This won't help you if you're transporting your own personal hobby farm, but depending on the airline, you may still be able to bring a cat with you as cabin baggage (in a soft-sided bag) at zero or minimal extra cost. Much less stress for the cat, as you can park the bag in your lap every so often.

It's all in the distant past now, but I recall moving back from Berlin to Canada with over 200 kg of checked luggage, then getting on the plane with four carry-on bags, a baby, a stroller, and a cat, and not paying a dime extra. Unimaginable.

Coming to Germany, what I recall at the time was that we needed a rabies vaccination for the cat about a month before departure, then a vet inspection with certificate three days' prior. The form was handed over to customs when we landed.

All that being said, moving to Germany as students with two cats and eight rabbits would be a nightmare.


----------



## beppi (Jun 10, 2013)

Nononymous said:


> Depending on the airline, you may still be able to bring a cat with you as cabin baggage (in a soft-sided bag) at zero or minimal extra cost. Much less stress for the cat, as you can park the bag in your lap every so often.

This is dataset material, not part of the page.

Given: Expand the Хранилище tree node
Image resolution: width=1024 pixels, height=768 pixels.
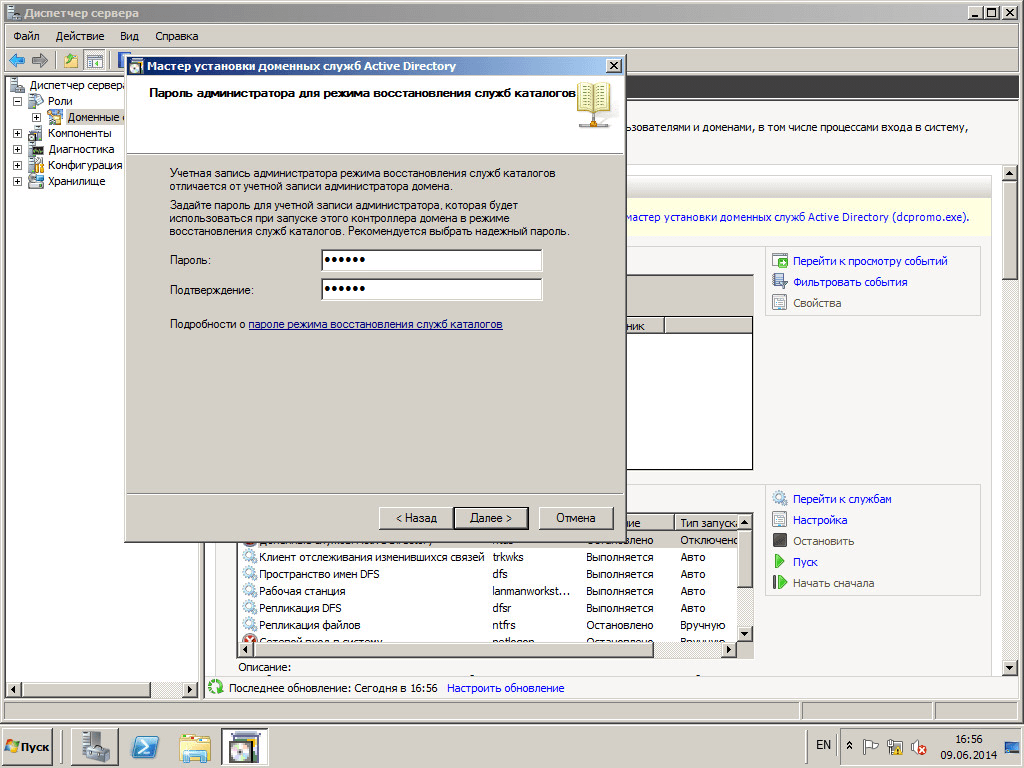Looking at the screenshot, I should (18, 181).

This was exactly what I was talking about: Bringing a pet with you in the cabin.
Possibly the rules are different from airline to airline, bun in our case, one pet per person was allowed (in an airline-approved pet carrier that fits under the seat), but we had to pay excess luggage fee for it with a minimum of 4kg, which turned out about half as expensive as our ticket.


----------



## Nononymous (Jul 12, 2011)

Out of curiosity I just checked Air Canada - you can bring one cat per person in the cabin, but the carrier counts as one piece of carry-on luggage with a $50 or $100 surcharge. So not too bad, really.


----------